The software side of things (for my Mac, at least) is a hefty 472MB download, and this unpacks to install nearly 1GB of data on your computer. The reason for this is that it includes the control software and plug‑ins for all the ‘ng’ units in Wes Audio’s portfolio: the installer checks all connected units for their firmware version and updates any for which there’s a newer version. So while the download could be lighter, it’s great that owners of lots of Wes gear have such a low‑hassle way of update everything. With only the ngLeveler connected to an M1 MacBook Pro, this firmware check and update took under a minute.

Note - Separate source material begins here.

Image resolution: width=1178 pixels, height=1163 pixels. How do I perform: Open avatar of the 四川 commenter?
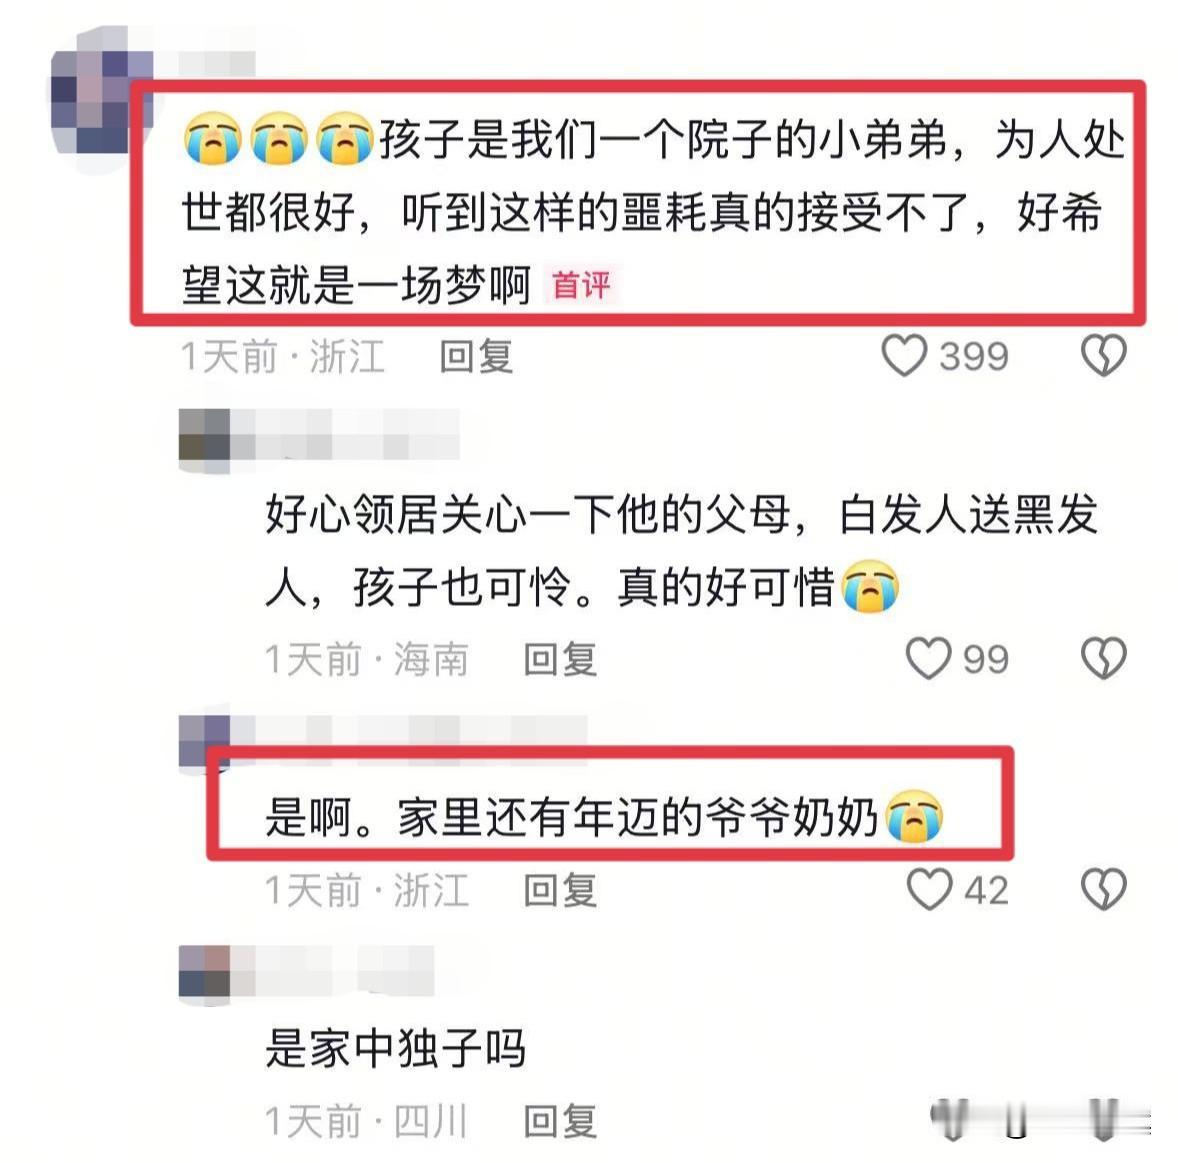tap(204, 974)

Once installed, you have the two pieces of software I mentioned above. The GCon app opens automatically on boot‑up and sits on your OS’s menu bar. This is where you take care of all the admin: updating firmware, configuring MIDI ports for hardware controllers and so forth. The DAW plug‑in communicates with the hardware (and any configured control surfaces) via the GCon app. All versions that are compatible with your OS appear to be installed automatically, so in my Reaper‑based Mac system I could see AU, VST2 and VST3 versions; it might have been nice to have the option to install only those I required. The plug‑in can be inserted on any track in your DAW project, since it doesn’t receive or process any audio — it’s just for control and metering — but in practice, to make it easy to locate, I found it was best to give it its own dedicated, labelled track.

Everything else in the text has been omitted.